All three seem reasonable to me. The combination would definatly stop the casual users (until someone figured how to simulate it all in a VMWare type environment, which I would think would take awhile).
Comment forecast: Bits of genius surrounded by a sea of mediocrity.
Maybe you didn't read the previous article. It clearly argues that Apple will benefit from allowing piracy now, with the development version, and then locking down the OS with later versions. In other words, when they release their own hardware, which is what this article discusses.
Tell me you didn't read either article, but felt qualified to snipe. You did write a post referring to both, FortKnox...
Just because a post refers to another Slashdot article, and criticizes an editor, doesn't mean it's insightful.
In my opinion, I expect that there will be some contingent of shady users attempting to hack OS X to run on commodity hardware. I actually look forward to this, but I think that Apple will care little about this because of the small number of users who will bother with this. If installing OS X on commodity hardware is possible, but non-trivial, Apple stands to lose very little (and perhaps even gain a tiny bit more market share from the /. crowd).

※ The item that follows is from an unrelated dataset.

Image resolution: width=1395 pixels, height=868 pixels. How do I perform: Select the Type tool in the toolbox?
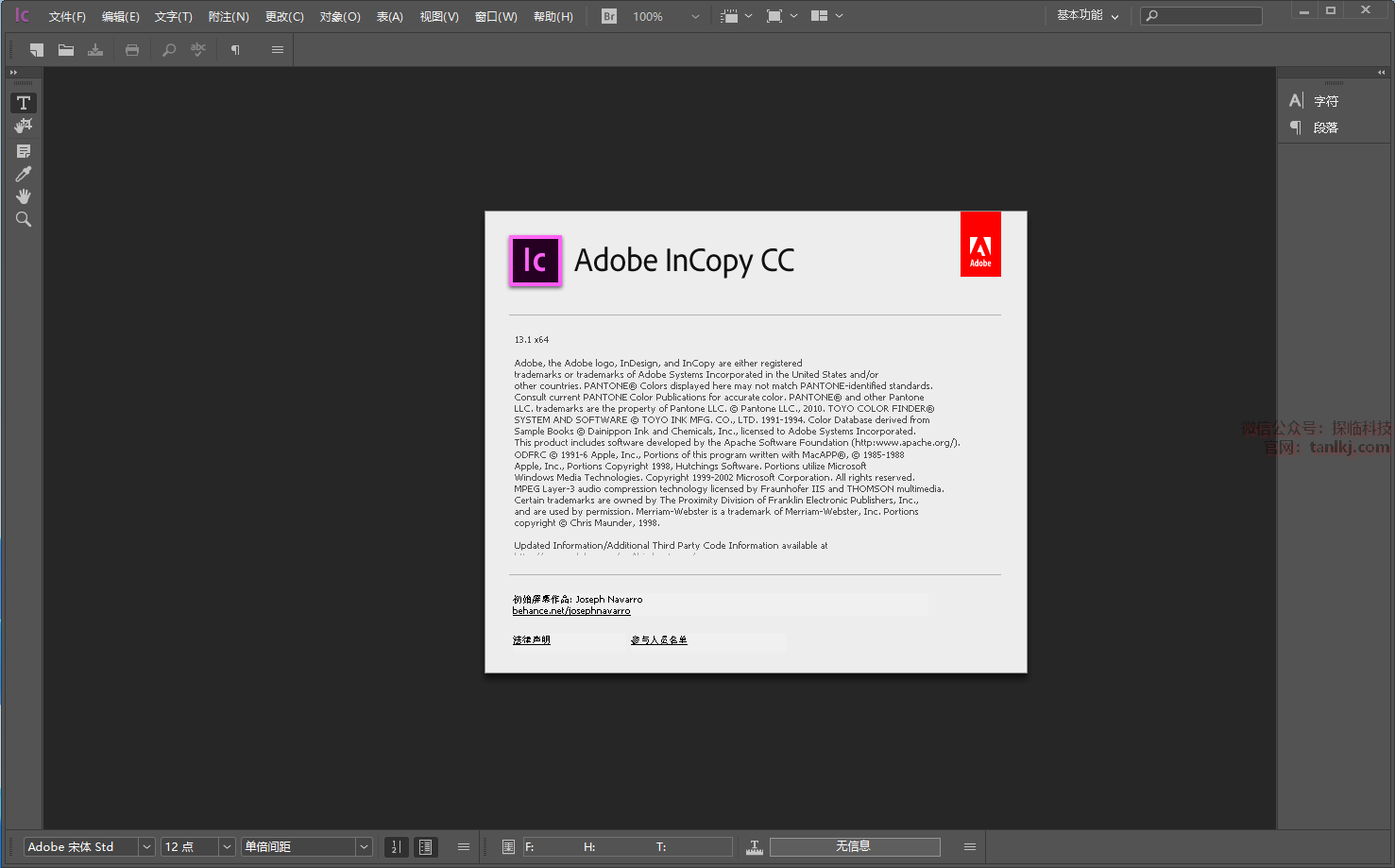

Can you show us some examples of hardware that *spec for spec* is grossly overpriced compared to name brand PC box sellers?
Apple isn't grossly overcharging for most of its hardware. This is a myth. Yes, it is more expensive, and you can dig and find some dirt cheap-ass PC to compare it to argue how horrible the pricing is, but the reality is that Apple's prices are fairly competitive, when you factor in not just a barebones system, but the software and additional functionality .. especially in the mid-to-high end of the market.
And if you don't like their prices -- don't buy a Mac. What? You want the full Mac experience but don't want to pay for it? So you want the full BMW M6 driving experience, but want to pay the cost of a Ford Focus? That's your problem, not Apple's (or BMW).
I really don't consider the Apple pricing to be unreasonable considering the fit and finish of the components. The pricing of Powermacs is in line with Opteron and Xeon workstations, but is generally quieter.
The Powermac's case uses 1/8" thick aluminum sheet for the side plates, 3/32" thick between them. Heck, even the Mac mini uses a pound of aluminum. The components inside these things look top-notch to me, without the corner cutting known to the budget PC industry.
apple is a hardware company
Apple is a platform company. Apple brand is based on a user "experience". Both the hardware and software are designed as complimentary components to an integrated platform. Seperating the hardware and software will hurt the Apple brand as a whole.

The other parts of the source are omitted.